Under questioning from Smith, city attorneys disclosed that the city collected $320,000 in registration fees from Airbnb last year and $385,000 so far this year, thanks to 1,150 additional units.

That includes a $10,000 licensing fee for Airbnb to act as an intermediary and a $60-per-unit fee on top of that.

Smith noted that “even today, there are thousands of units on the Airbnb platform alone that have not been officially registered because of the process” that takes so long.

“Airbnb is probably, frankly, delighted at the P.R. of doing this because they’re not paying. They’re passing this along to their consumers,” she said.

“My concern is that the company itself is depriving our city budget of funds for these services while not paying appropriate fees to regulate their own industry, which is something that the inspector general brought up in his latest audit. That our fees, which are designed to match the cost of regulation, are not consistent. It seems to me that we should be appropriately charging the regulated industry for the cost of administering that industry so that our city budget isn’t subsidizing that regulation.”

If the full City Council approves the new home sharing fee advanced by the License Committee, the total city tax on the “gross rental or leasing charge of any shared housing unit or vacation rental” would be 6 percent.

An existing 4 percent fee earmarked for homeless services generated $3 million during the first year and another $2.7 million during the ten-month period ending in April of this year.

The new surcharge is expected to raise $1.3 million a year dedicated exclusively toward adding shelter beds to the city’s existing inventory of 140, creating transitional housing and bolstering support services for victims of domestic violence.

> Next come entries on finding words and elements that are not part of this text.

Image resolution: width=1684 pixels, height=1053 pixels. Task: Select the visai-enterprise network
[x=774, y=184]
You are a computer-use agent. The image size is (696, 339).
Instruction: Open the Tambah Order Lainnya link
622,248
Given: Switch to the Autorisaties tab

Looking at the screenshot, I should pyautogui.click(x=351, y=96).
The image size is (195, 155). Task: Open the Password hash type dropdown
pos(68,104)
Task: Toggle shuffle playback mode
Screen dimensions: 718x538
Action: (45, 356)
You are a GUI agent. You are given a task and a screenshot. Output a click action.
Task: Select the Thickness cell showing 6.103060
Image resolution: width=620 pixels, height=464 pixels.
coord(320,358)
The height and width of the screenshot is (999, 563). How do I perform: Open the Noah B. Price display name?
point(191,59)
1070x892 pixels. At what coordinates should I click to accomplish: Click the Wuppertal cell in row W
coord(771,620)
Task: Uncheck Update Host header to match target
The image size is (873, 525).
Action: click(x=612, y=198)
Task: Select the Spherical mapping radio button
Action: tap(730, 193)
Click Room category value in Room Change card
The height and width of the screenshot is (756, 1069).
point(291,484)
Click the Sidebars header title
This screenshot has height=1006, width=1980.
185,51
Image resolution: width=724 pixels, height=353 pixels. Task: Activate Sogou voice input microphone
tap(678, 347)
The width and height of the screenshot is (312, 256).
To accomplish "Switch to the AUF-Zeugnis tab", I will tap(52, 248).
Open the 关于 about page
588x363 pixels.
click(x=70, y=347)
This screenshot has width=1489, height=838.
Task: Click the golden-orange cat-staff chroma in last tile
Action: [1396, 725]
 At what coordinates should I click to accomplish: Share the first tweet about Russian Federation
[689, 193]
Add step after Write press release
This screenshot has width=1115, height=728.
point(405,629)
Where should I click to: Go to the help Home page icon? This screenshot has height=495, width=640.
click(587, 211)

Since the WINGS domestic violence shelter opened two and a half years ago, “their beds have been filled every single night. 30,000 stays. Every night, they’re filled helping families in crisis,” said Ald. Matt O’Shea (19th), City Council champion for domestic violence victims.

“We need to do whatever we can to increase space. I would hope that we can find more locations to help families across the city. Adding on to home-sharing is a small price to pay.”

Last month, Emanuel unveiled and defended the 2 percent surcharge during a news conference at the WINGS shelter in Chicago Lawn, built using $500,000 in city land and $1.8 million in disputed back taxes and legal fees paid by a Chicago strip club.

“We’re not picking on anybody. We’re actually picking on a problem — and it’s gonna solve it. That’s how I look at it,” the mayor said on that day.

Emanuel argued that, “given who uses Airbnb,” the additional tax may increase traffic.

“We have a lot to offer. And one of the things we have to offer is a big heart.”